I've got tagging working on my solos/duos, works great. Now I'm trying to setup the router side and I have a conceptual question.

Here's what I'm trying to do: share a common DHCP pool across VLANs, use a single subnet across multiple VLANs (so users can easily roam from one AP to the other), and not route broadcasts between VLANs.

Is this possible?

EDIT: I guess I'm asking if it's possible to bridge VLAN interfaces, and just filter traffic between them while still sharing IP address space? This might sound crazy, I'm brand new to VLANs.

Hi,

Glad to hear you got it working!

Yes you can bridge VLANs, but I'm not sure why exactly you'd want to? VLANs create logical networks on 1 physical network that separate broadcast domains (which means it would keep DHCP, etc separated). If you bridge the VLAN interfaces, you're then putting them back on the same broadcast domain. So I am not sure what the point of the VLANs is then :)
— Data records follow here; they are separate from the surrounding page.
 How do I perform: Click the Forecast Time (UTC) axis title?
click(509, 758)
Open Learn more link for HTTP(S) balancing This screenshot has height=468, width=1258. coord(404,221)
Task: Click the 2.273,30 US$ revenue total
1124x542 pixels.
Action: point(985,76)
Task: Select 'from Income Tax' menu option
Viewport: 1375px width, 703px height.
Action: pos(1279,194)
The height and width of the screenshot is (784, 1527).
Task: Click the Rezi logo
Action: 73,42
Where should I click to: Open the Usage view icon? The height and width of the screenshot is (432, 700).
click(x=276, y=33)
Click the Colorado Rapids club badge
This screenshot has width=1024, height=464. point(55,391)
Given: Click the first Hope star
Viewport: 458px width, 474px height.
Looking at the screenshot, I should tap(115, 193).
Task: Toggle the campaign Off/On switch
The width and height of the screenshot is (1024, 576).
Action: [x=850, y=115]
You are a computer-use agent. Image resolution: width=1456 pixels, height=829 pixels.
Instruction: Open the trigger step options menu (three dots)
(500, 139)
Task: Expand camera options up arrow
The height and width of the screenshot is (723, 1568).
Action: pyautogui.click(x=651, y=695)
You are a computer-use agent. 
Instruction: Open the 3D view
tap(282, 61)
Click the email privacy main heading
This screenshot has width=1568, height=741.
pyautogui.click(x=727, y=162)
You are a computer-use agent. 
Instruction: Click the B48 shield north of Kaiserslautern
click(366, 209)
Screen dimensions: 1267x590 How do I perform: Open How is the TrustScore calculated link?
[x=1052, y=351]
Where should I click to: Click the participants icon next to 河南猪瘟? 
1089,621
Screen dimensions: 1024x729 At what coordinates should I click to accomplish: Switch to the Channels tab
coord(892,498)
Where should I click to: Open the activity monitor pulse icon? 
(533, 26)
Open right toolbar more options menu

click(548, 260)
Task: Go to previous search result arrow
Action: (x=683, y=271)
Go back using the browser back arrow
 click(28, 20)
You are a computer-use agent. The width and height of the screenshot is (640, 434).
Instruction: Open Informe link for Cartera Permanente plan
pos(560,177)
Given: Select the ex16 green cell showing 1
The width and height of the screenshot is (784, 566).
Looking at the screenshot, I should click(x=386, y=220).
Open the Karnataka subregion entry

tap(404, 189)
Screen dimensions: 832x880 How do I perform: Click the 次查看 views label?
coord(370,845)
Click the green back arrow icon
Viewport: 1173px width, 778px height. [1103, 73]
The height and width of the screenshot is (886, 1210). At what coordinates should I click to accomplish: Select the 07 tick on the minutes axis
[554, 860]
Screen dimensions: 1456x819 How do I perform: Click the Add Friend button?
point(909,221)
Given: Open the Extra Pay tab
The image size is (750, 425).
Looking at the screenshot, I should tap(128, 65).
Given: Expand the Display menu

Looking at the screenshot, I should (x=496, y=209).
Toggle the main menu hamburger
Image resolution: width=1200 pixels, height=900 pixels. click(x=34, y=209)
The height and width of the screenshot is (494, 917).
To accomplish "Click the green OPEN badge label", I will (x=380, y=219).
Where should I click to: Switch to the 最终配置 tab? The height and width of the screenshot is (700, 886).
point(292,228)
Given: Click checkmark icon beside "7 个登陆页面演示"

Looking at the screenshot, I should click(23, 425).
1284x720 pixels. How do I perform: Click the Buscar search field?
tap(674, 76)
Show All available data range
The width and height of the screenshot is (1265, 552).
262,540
But yes, if you wanted, you could create multiple VLAN interfaces, add them all to a bridge, then create a DHCP server on that bridge interface. Then all interfaces (in this case VLANs) will pass this DHCP traffic.

-Matt

Thanks Matt.

Basically I'm trying to get the "best of both worlds" here. I'd like to bridge/filter VLANs so that 1) wireless users can roam without switching subnets / obtaining a new IP address, 2) each AP has a unique VLAN tag for back-end logging, and 3) broadcast domains are separated.

The obvious problem with bridging VLANs at the router would re-create the broadcast domain. But if I have tagged vlan traffic coming in to the router, couldn't I just add some filtering rules on the router's interfaces? I could atleast put an outgoing filter on the interface to drop all broadcast traffic which is not sourced from the router's IP, right? That way ARP and DHCP would still get back out to everyone (I'd prefer it to only go to the appropriate VLAN, but I'm assuming this is impossible since I've already stripped the VLAN tag at this point).

Is this making any sense, or am I totally off here? In this situation I'm visualizing DHCP/ARP traffic from a client NOT being rebroadcast on its way to the router, because the AP has added a VLAN tag to it. So this would cut down on half the broadcast traffic. However, the DHCP/ARP traffic would still be broadcast to the entire network on its way FROM the router TO the client, because the router would be incapable of adding a VLAN tag at this point (I think).

Feel free to tear this apart, trying to understand how/if this would work.